[Study material]
==*==

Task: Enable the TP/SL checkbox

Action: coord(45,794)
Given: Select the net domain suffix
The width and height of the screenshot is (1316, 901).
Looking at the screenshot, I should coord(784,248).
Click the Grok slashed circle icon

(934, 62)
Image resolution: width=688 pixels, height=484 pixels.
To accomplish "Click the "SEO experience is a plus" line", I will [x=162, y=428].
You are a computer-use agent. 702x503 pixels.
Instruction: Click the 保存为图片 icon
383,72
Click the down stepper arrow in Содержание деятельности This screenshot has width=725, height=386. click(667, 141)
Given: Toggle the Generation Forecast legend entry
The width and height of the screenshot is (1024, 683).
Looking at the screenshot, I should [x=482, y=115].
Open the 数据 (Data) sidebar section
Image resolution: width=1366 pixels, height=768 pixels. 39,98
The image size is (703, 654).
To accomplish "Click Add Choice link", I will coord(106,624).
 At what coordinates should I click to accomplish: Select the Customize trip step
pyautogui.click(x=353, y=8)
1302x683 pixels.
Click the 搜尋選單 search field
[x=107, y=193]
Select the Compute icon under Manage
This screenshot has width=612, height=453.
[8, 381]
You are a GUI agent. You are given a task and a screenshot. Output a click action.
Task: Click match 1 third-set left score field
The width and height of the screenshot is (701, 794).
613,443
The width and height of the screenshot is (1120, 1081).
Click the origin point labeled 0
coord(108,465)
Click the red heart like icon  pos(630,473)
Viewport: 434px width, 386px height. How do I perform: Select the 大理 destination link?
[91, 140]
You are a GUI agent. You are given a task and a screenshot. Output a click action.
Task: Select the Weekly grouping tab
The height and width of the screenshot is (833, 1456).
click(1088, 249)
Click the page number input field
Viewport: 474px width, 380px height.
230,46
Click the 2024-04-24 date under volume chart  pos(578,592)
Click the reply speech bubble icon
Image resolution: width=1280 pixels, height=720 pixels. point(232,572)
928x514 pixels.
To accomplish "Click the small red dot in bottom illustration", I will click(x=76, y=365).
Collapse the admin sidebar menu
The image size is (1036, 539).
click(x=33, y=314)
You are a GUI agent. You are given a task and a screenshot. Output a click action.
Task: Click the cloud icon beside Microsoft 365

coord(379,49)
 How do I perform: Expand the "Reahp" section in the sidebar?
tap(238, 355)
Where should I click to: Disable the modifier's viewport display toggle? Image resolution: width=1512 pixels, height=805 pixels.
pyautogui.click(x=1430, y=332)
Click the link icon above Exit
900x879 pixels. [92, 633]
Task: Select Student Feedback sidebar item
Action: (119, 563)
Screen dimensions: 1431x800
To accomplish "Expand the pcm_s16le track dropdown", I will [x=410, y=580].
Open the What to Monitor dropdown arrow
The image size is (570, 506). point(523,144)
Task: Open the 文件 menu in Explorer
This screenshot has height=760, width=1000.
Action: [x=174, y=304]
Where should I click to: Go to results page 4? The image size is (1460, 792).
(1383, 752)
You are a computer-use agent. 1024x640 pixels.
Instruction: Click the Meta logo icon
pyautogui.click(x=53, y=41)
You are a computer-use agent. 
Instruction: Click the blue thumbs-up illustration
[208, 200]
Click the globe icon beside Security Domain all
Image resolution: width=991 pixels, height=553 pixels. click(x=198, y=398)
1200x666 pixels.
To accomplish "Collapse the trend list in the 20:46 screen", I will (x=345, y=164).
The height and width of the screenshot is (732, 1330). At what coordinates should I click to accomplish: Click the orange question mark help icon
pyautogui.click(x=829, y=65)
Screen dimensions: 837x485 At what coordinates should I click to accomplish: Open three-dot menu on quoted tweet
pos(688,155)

==*==

The expected result is every line above containing the string "computer".

You are a computer-use agent. 702x503 pixels.
You are a computer-use agent. 1024x640 pixels.
You are a computer-use agent. 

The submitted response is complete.